I was originally planning on building two computers, one for media and one for storage (this fileserver). Budget restraints forces me to merge these projects into one. An HTPC/fileserver/torrentbox kind of thing. I was thinking of going Arch Linux on this, since I know it well. Also, I was going to try to get LVM going with a bunch of 3 TB drives partitioned with XFS filesystems, except the OS partition, where I'm going Ext4. Now all I'm gonna need is the drives themselves, and a passively cooled Nvidia card (Nvidia have better Linux drivers).

Is this massively stupid? If so, say so.

Arch Linux wouldn't be my first choice as it requires more maintenance and could be down for longer periods, but then again the Arch Linux forums and web have been running off an arch server for years. I do agree with plan9 in that a FreeBSD+ZFS thing beats all, but that should work fine. Another option is to use Debian GNU/kFreeBSD or OI with it for ZFS.
post #9 of 15
Thread Starter 
Quote:
Originally Posted by jrl1357 View Post

Arch Linux wouldn't be my first choice as it requires more maintenance and could be down for longer periods, but then again the Arch Linux forums and web have been running off an arch server for years. I do agree with plan9 in that a FreeBSD+ZFS thing beats all, but that should work fine. Another option is to use Debian GNU/kFreeBSD or OI with it for ZFS.

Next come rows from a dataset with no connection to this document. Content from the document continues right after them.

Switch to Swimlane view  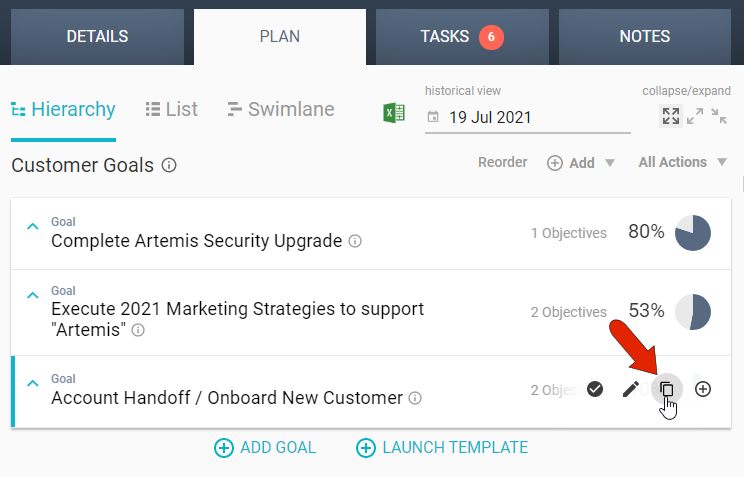click(280, 109)
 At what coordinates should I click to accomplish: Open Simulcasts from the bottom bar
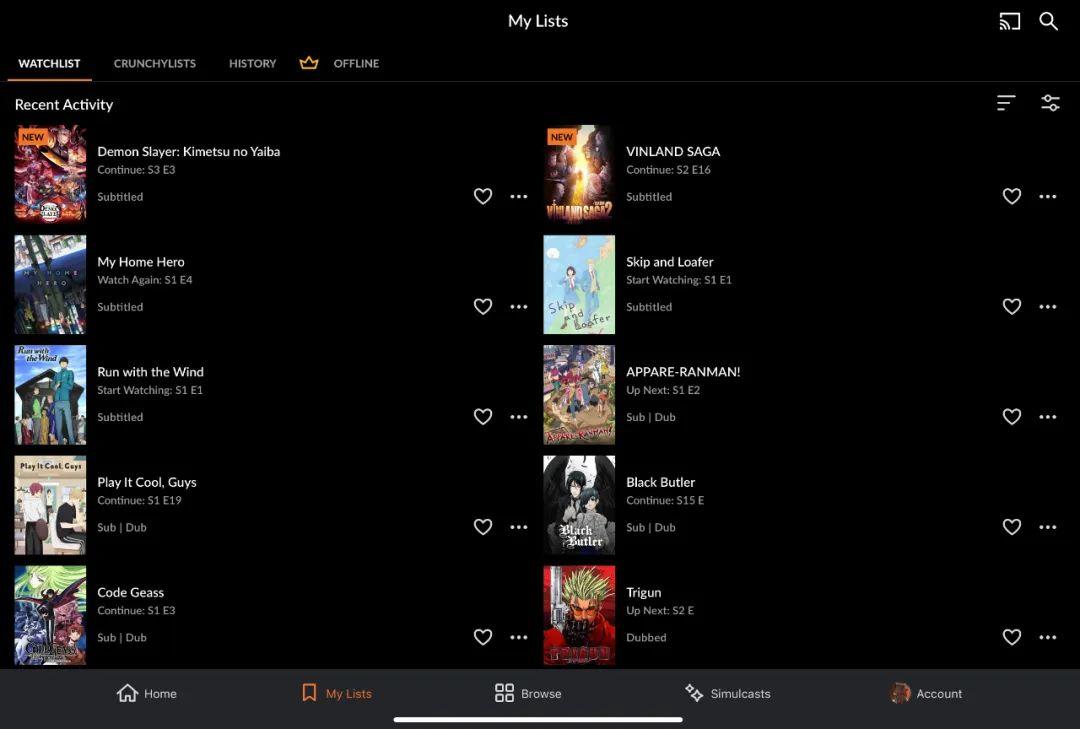pos(727,692)
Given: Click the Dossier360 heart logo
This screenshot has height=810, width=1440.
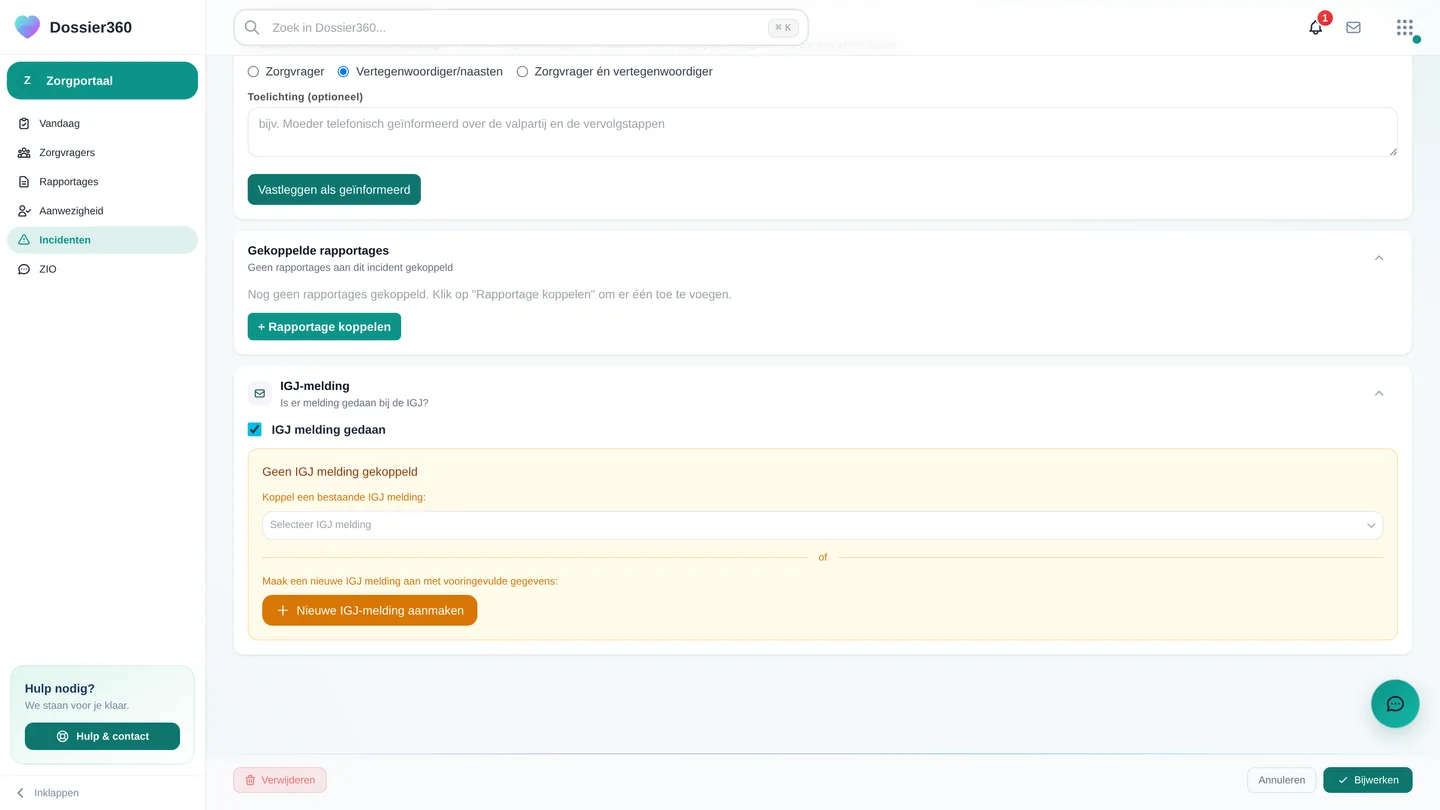Looking at the screenshot, I should (x=28, y=27).
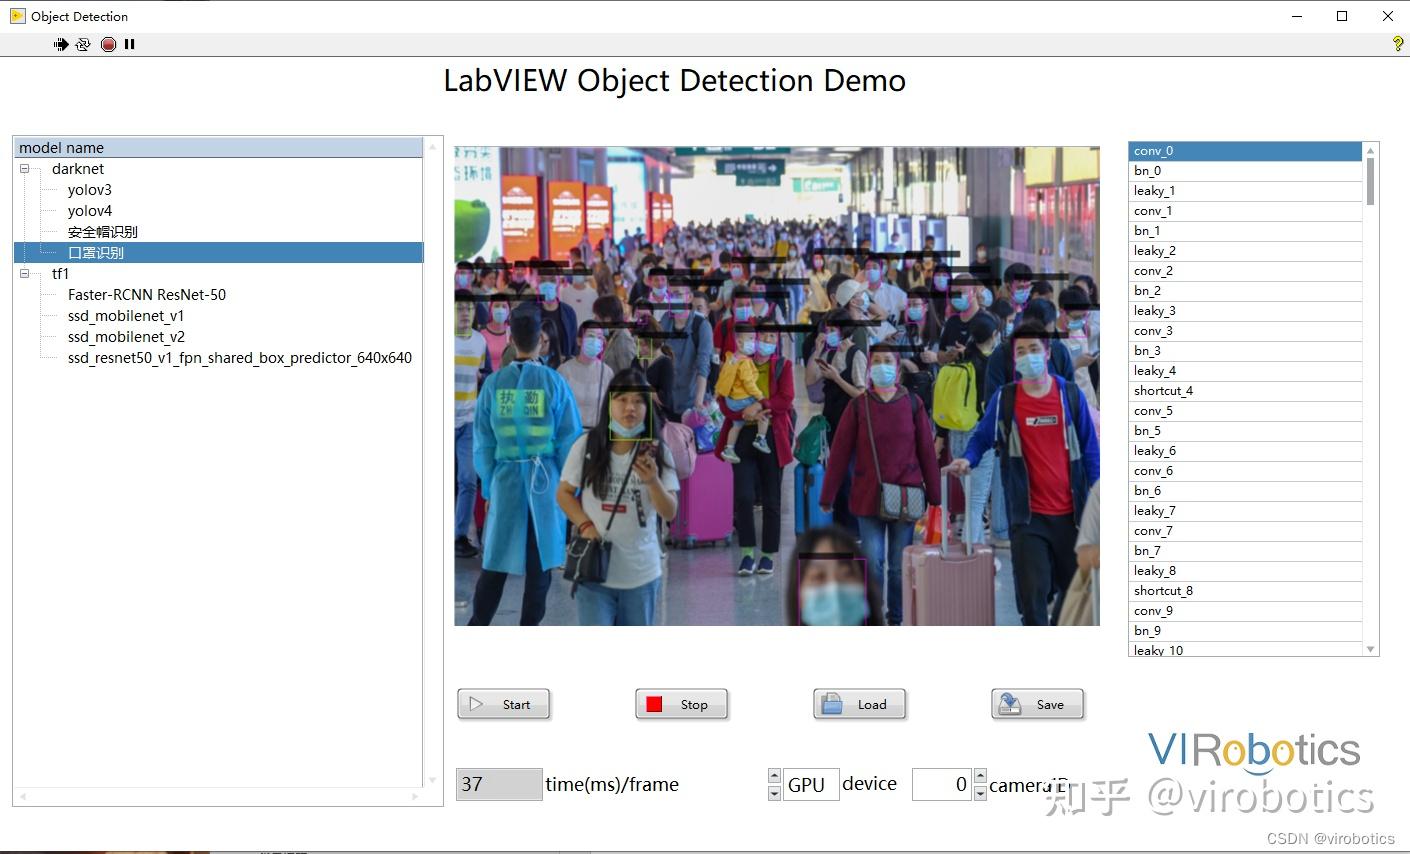This screenshot has height=854, width=1410.
Task: Run the VI with the Run arrow
Action: (61, 44)
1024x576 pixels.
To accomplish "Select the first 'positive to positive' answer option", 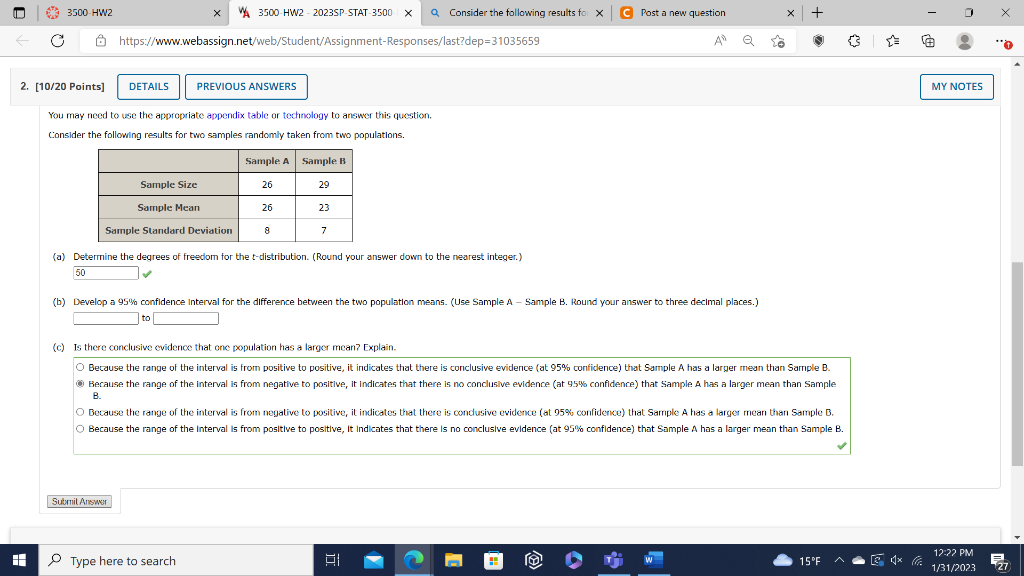I will (79, 366).
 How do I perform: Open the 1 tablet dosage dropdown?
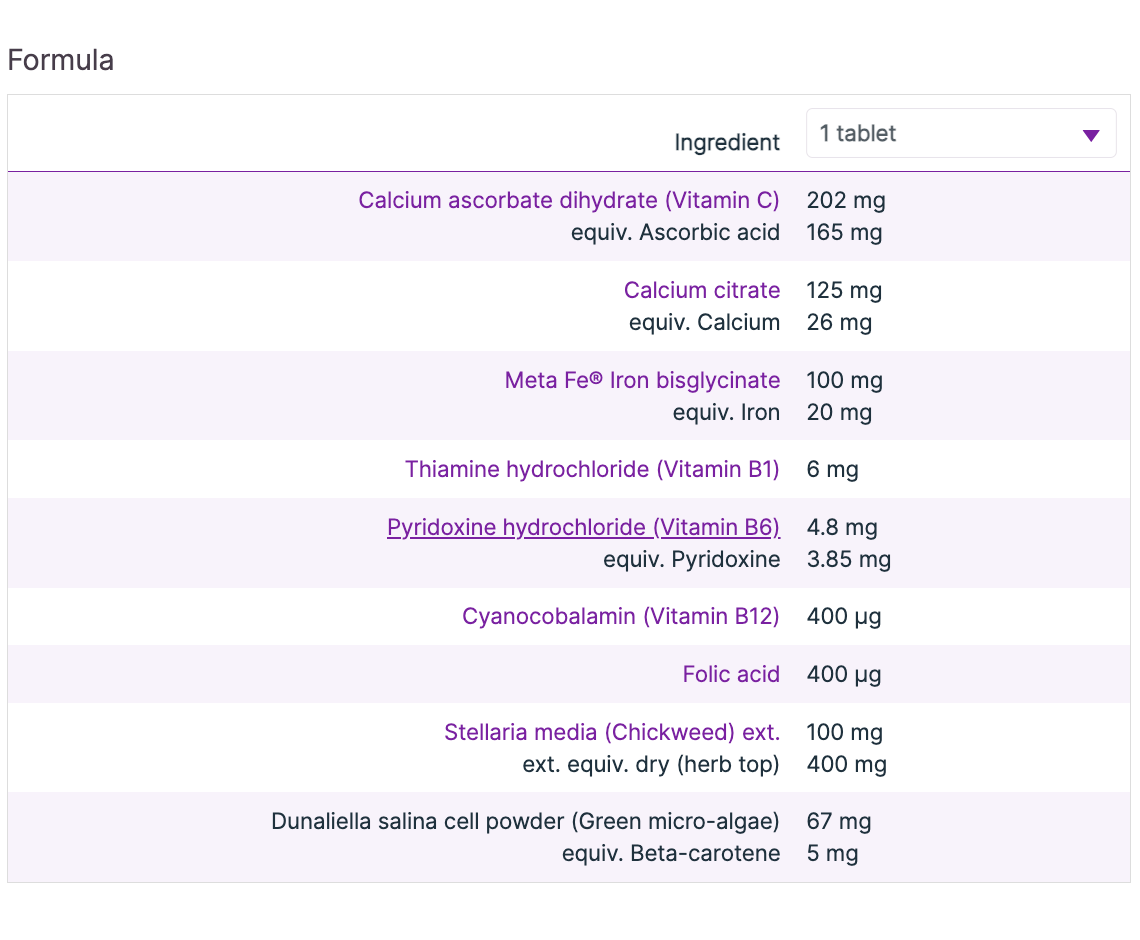click(960, 133)

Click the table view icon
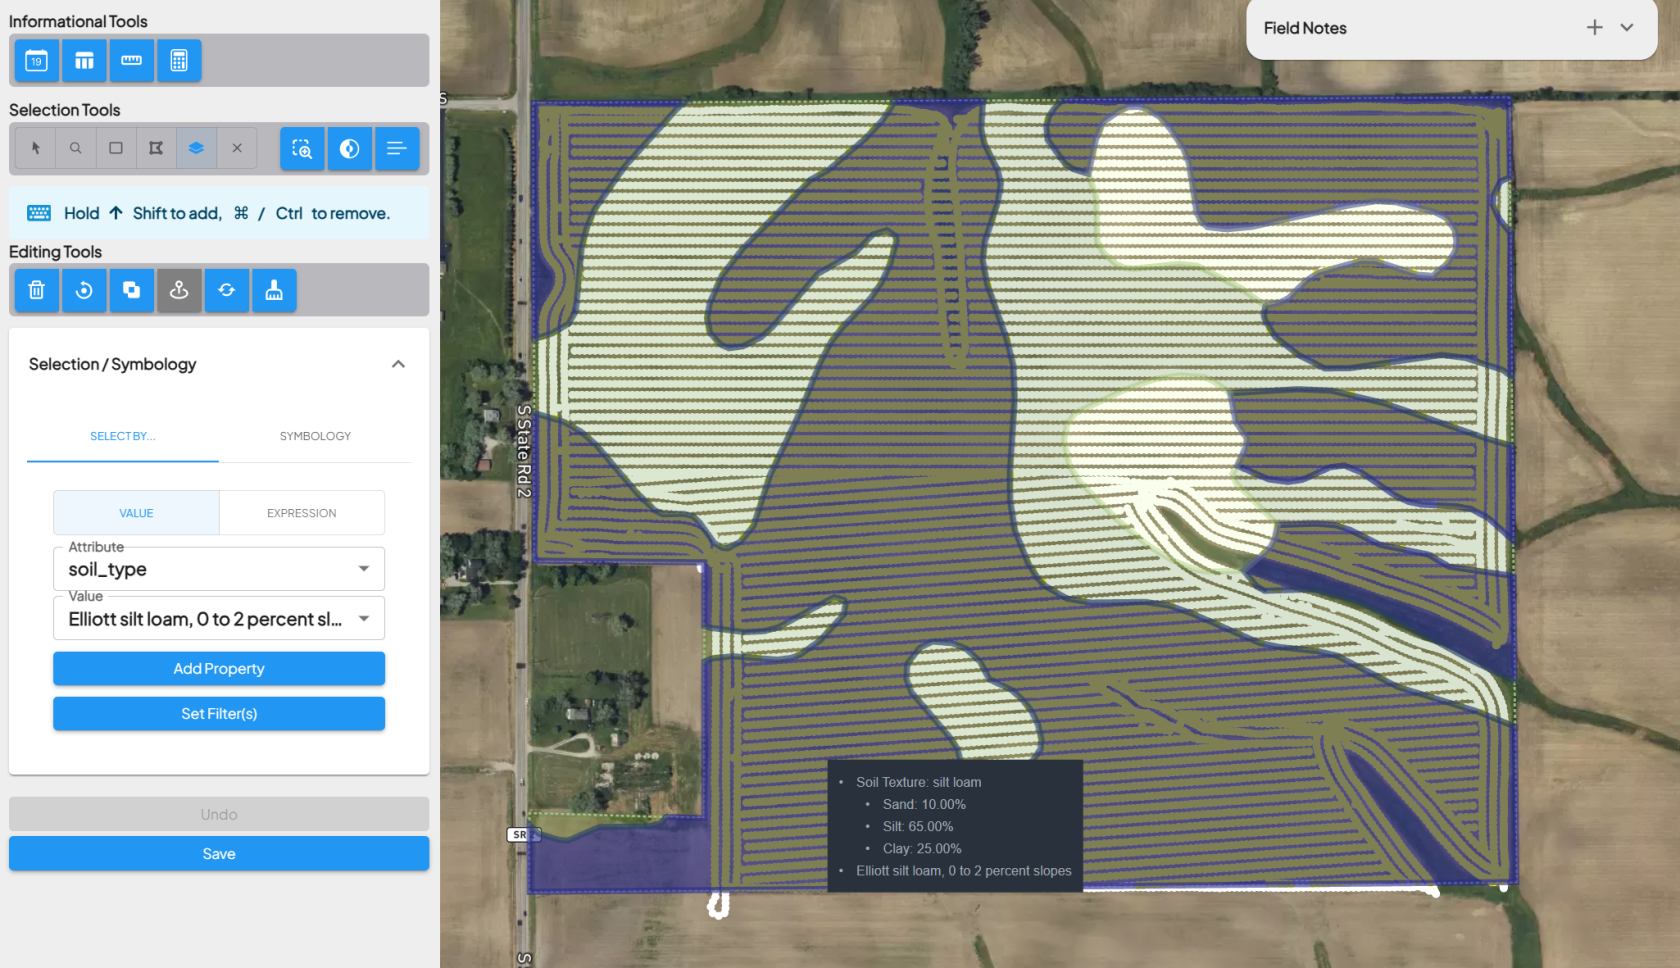pyautogui.click(x=84, y=61)
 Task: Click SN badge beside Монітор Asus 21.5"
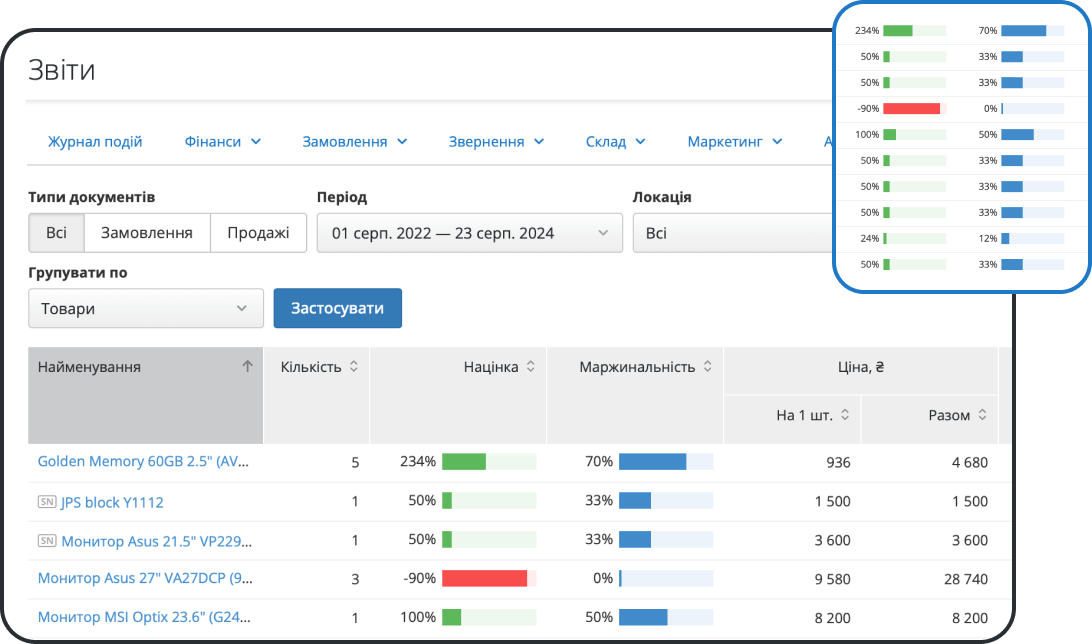tap(47, 541)
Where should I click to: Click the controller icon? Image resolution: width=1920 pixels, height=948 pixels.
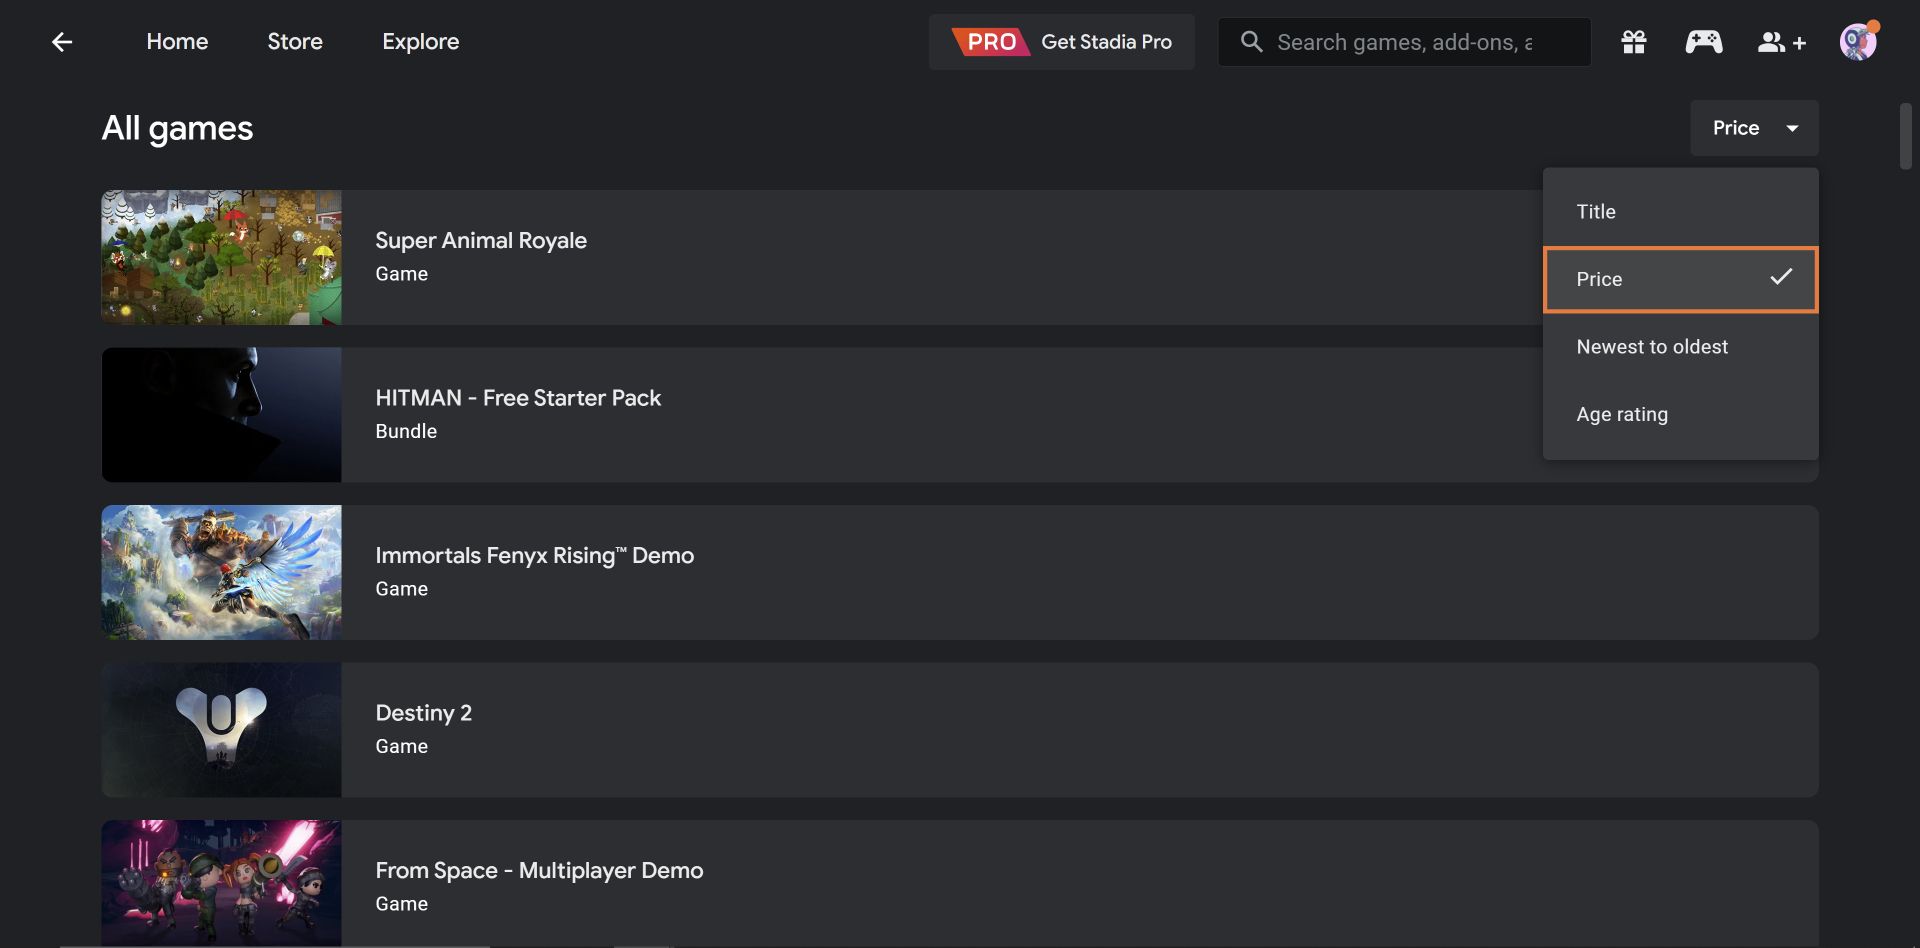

Arch Linux is a very reliable system, people don't give it enough credit. If you update blindly everyday without checking what actually happens, sure, you'll run into problems eventually.
I'll be sure to check out FreeBSD sometime in the future, I'm not one of those Linux elitists that bash BSD systems. I just don't feel that a computer that's gonna be a media centre among other things is a good start to explore a new OS.
post #10 of 15
Quote:
Originally Posted by xeekei View Post

Arch Linux is a very reliable system, people don't give it enough credit. If you update blindly everyday without checking what actually happens, sure, you'll run into problems eventually.

Pretty much the biggest issue there, people not paying attention. One of my home servers runs Arch, and I believe Plan9 also is still running one too. Pretty reliable and almost never down ( first time for me was during the glibc update failure epidemic, at which point one of his went down too, we made a thread smile.gif ).